#### GIVEN RECORDS

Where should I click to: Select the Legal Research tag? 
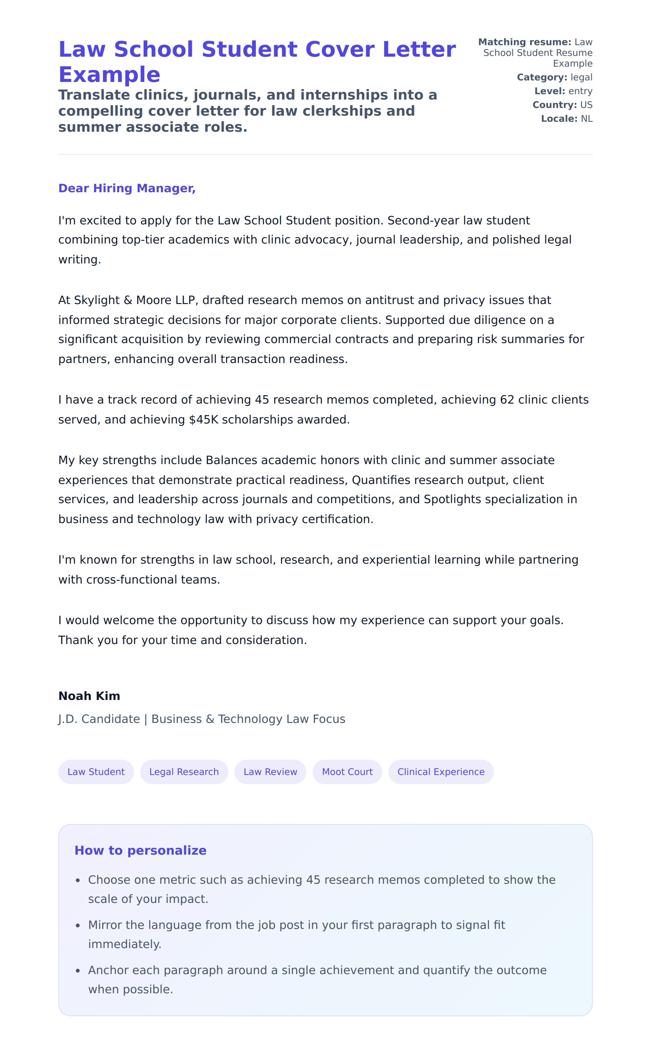184,772
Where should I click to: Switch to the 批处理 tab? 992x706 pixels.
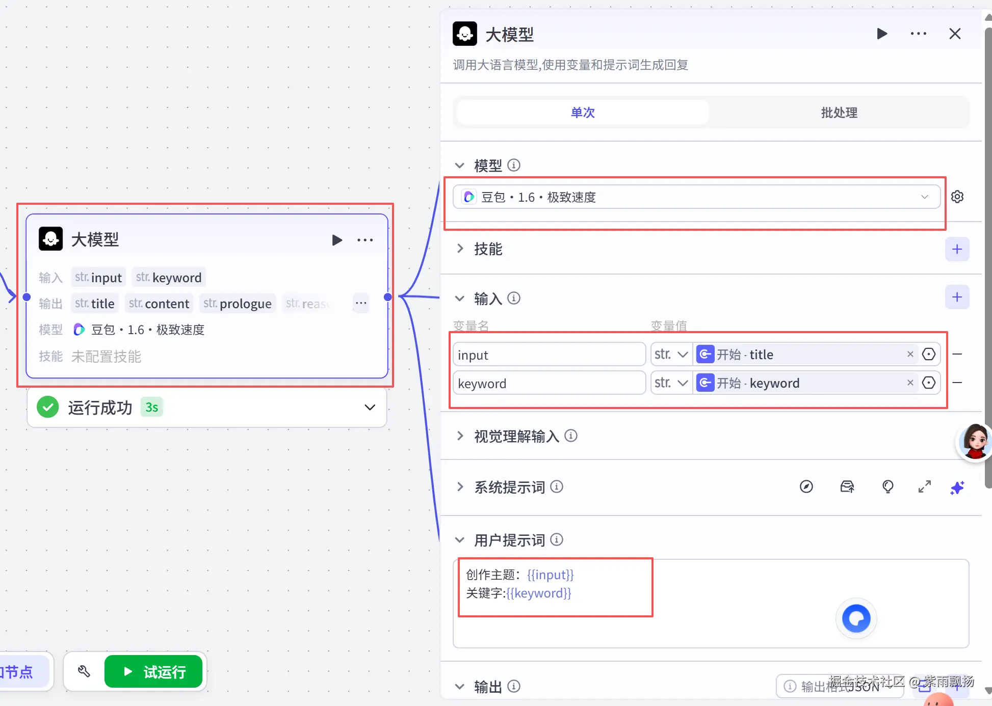click(x=839, y=113)
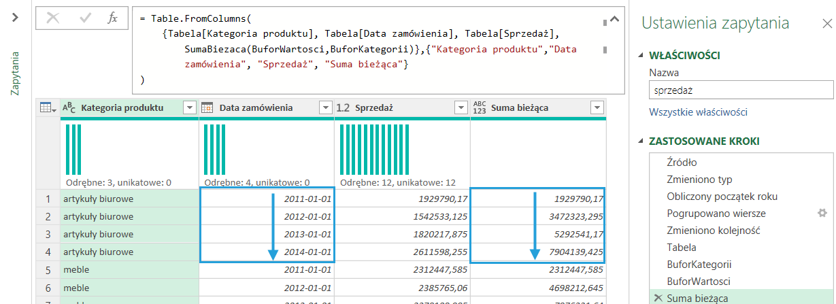Click 1.2 decimal type icon of Sprzedaż
Image resolution: width=836 pixels, height=304 pixels.
pos(343,107)
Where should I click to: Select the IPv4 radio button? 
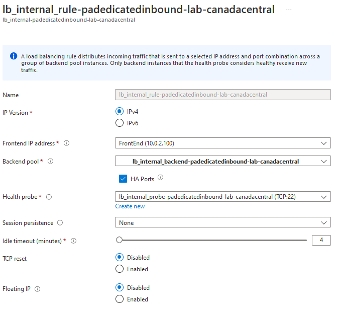[x=120, y=111]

########

Extract every line of the listing from the one containing "Where should I click to: Switch" through the end of the listing, both ends included, copying each line unchanged. Omit the pictures.

Where should I click to: Switch to the 批处理 tab? 992x706 pixels.
click(x=839, y=113)
Click 1.2 decimal type icon of Sprzedaż
Image resolution: width=836 pixels, height=304 pixels.
pos(343,107)
Where should I click to: Select the IPv4 radio button? 
[x=120, y=111]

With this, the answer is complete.